Coverage scores structural deck health on a 0-4 scale.

  • 0: missing
  • 1: weak
  • 2: adequate
  • 3: strong
  • 4: excellent

Dimensions:

  • Access
  • Conversion
  • Protection
  • Answer density
  • Recovery

Each score should be read with its confidence, explanation, and evidence.

Simulation metrics

Simulation metrics are rates from sampled hands and turn horizons.

Examples:

  • starter access rate
  • playable hand rate
  • dead hand rate
  • starter plus extender rate
  • engine online rate
  • interaction access rate

Simulation is empirical. Coverage is structural. A good analysis view uses both.

Structural risks

Risks are warning flags such as brick risk, single point of failure, normal summon dependence, or low follow-up.

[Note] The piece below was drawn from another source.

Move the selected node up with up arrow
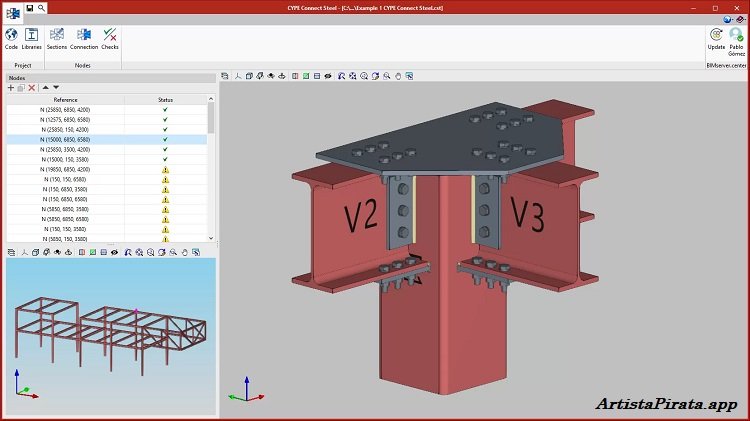tap(45, 88)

Risks are intentionally separate from coverage scores because they often describe specific failure modes.

Readiness status

Readiness is not a deck quality score. It is an inventory answer.

It compares:

  • required copies
  • owned copies
  • available copies
  • missing copies
  • blocked decks

A ready deck can still be analytically weak. A strong deck can still be impossible to build from current inventory.

Acquisition priority

Acquisition priority ranks purchases by unlock value, scarcity, and estimated cost.

The current planning model uses:

  • blocked target decks
  • total missing copies
  • currently available copies
  • estimated total price
  • price confidence

Cards that unlock several decks or remove scarce bottlenecks rank higher, especially when the estimated cost is low.

Interpreting scores responsibly

Use scores to decide what to inspect next.

Do not use them as:

  • a guarantee that a deck is competitive
  • a replacement for format knowledge
  • a replacement for testing
  • a universal comparison across unrelated deck styles

The best use of Pegasus scoring is directional: find the weak point, test a change, compare the version, and check whether readiness or acquisition got worse.